YOUR INSTRUCTIONS ▸ Repeat exactly, and nothing more, the lines from the one that includes "Task: Tap the rank 1 badge beside トヨタ自動車" through the final line of the entries; skip the pictures.

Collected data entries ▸

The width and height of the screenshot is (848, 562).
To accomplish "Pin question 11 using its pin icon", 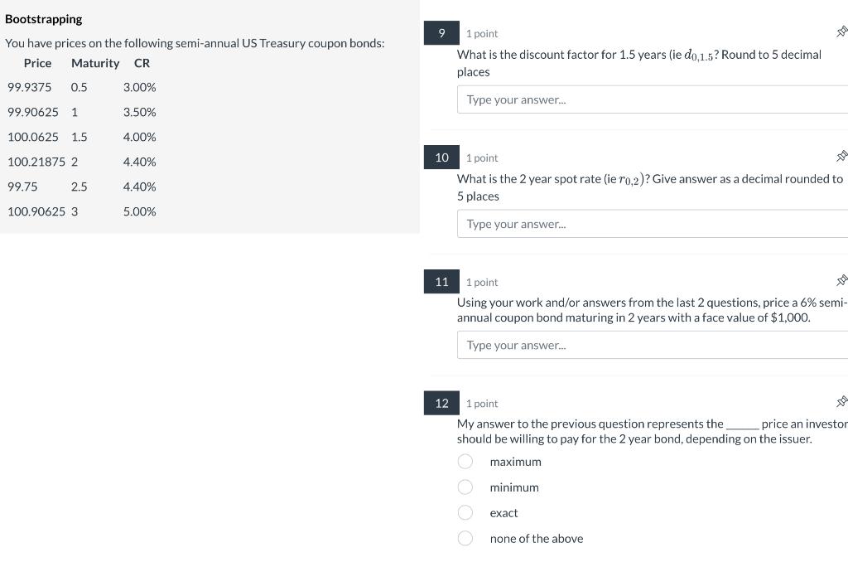I will click(x=842, y=280).
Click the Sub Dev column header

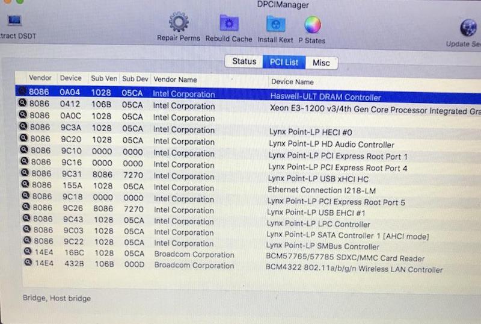135,79

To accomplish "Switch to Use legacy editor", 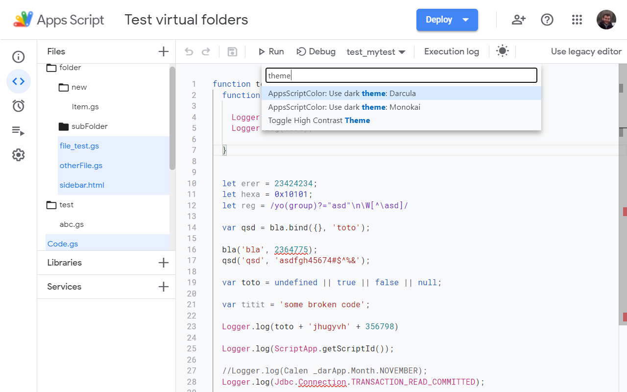I will point(586,51).
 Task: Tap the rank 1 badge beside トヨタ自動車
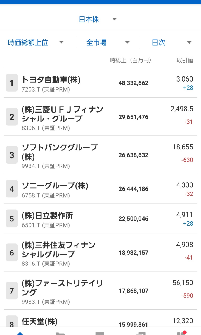(x=12, y=83)
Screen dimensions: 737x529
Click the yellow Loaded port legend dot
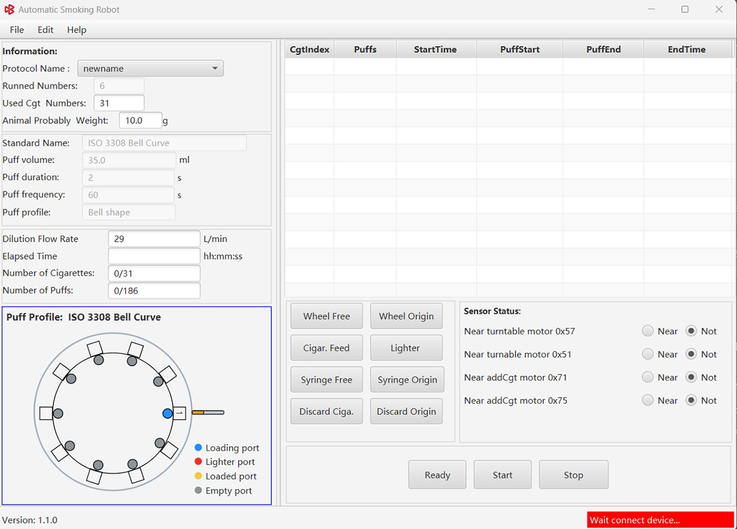[x=198, y=476]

EXERCISE SOLUTION ▸
 Task: Tap the rank 1 badge beside トヨタ自動車
(x=12, y=83)
Screen dimensions: 737x529
Click the yellow Loaded port legend dot
[x=198, y=476]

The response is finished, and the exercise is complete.